=== Assignment ===
From the records below, output exactly the lines running from the line containing "Nous suivre sur Twitter (215, 2365)" through the line containing "Dans cette page (36, 290)", and no others.
*** Records shown ***
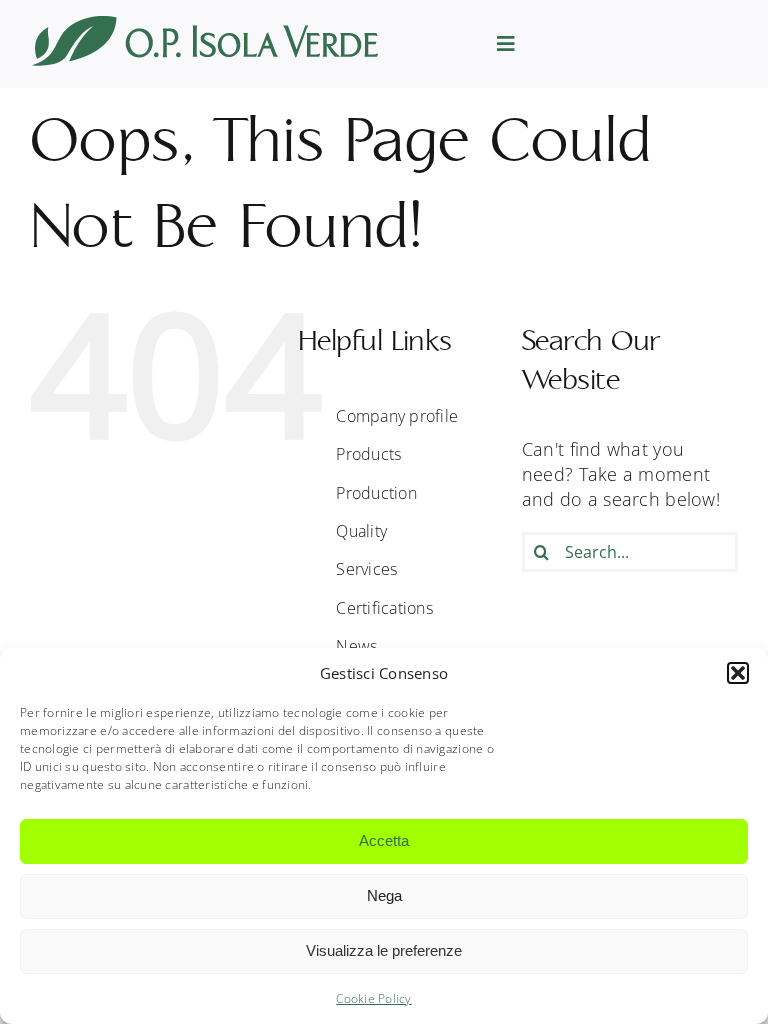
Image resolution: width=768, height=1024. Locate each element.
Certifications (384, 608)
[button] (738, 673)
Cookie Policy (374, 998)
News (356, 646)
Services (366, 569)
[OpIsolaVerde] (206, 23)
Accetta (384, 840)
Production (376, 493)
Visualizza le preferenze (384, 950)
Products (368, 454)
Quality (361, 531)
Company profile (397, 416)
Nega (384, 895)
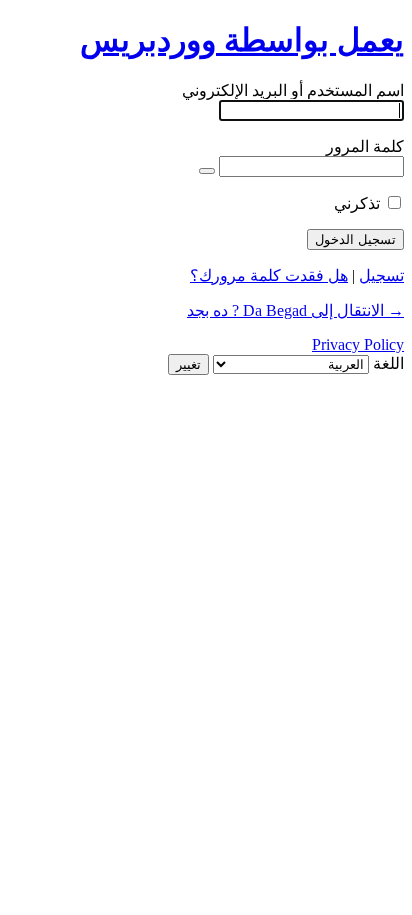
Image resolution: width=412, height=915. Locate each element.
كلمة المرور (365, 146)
*** End of Records shown ***
*** Records shown ***
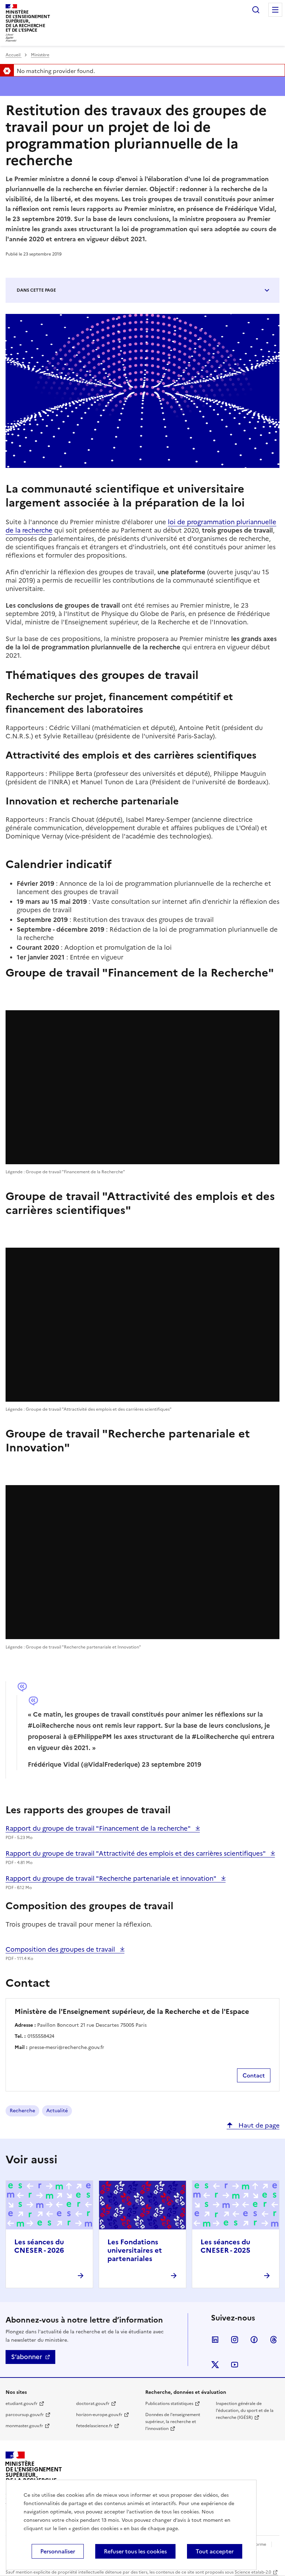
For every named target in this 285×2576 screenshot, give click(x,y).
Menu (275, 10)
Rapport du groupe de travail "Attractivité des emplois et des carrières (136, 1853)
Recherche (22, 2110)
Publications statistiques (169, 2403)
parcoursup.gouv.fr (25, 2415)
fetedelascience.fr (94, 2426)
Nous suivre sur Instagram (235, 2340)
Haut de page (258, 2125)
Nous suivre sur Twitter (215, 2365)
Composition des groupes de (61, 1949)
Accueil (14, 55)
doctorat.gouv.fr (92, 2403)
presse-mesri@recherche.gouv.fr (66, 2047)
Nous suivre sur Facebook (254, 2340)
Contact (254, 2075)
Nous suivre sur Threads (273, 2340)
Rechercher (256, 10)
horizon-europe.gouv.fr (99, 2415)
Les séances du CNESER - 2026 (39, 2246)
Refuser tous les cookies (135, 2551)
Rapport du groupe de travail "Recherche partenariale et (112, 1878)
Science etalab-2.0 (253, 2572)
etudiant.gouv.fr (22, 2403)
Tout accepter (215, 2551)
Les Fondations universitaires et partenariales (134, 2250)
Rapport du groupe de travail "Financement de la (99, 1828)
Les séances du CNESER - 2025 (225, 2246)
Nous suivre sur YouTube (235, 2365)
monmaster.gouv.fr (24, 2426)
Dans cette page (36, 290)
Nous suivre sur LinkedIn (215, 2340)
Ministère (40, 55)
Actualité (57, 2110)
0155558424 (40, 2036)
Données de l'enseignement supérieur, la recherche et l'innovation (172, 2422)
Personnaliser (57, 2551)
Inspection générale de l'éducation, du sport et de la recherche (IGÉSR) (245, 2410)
*** End of Records shown ***
*** Records shown ***
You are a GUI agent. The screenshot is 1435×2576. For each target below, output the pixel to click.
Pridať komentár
*** End of Records shown ***
=== Result below ===
Nous suivre sur Twitter (215, 2365)
Composition des groupes de (61, 1949)
Accueil (14, 55)
doctorat.gouv.fr (92, 2403)
presse-mesri@recherche.gouv.fr (66, 2047)
Nous suivre sur Facebook (254, 2340)
Contact (254, 2075)
Nous suivre sur Threads (273, 2340)
Rechercher (256, 10)
horizon-europe.gouv.fr (99, 2415)
Les séances du CNESER - 2026 (39, 2246)
Refuser tous les cookies (135, 2551)
Rapport du groupe de travail "Recherche partenariale et (112, 1878)
Science etalab-2.0 (253, 2572)
etudiant.gouv.fr (22, 2403)
Tout accepter (215, 2551)
Les Fondations universitaires et partenariales (134, 2250)
Rapport du groupe de travail "Financement de la (99, 1828)
Les séances du CNESER - 2025 (225, 2246)
Nous suivre sur YouTube (235, 2365)
monmaster.gouv.fr (24, 2426)
Dans cette page (36, 290)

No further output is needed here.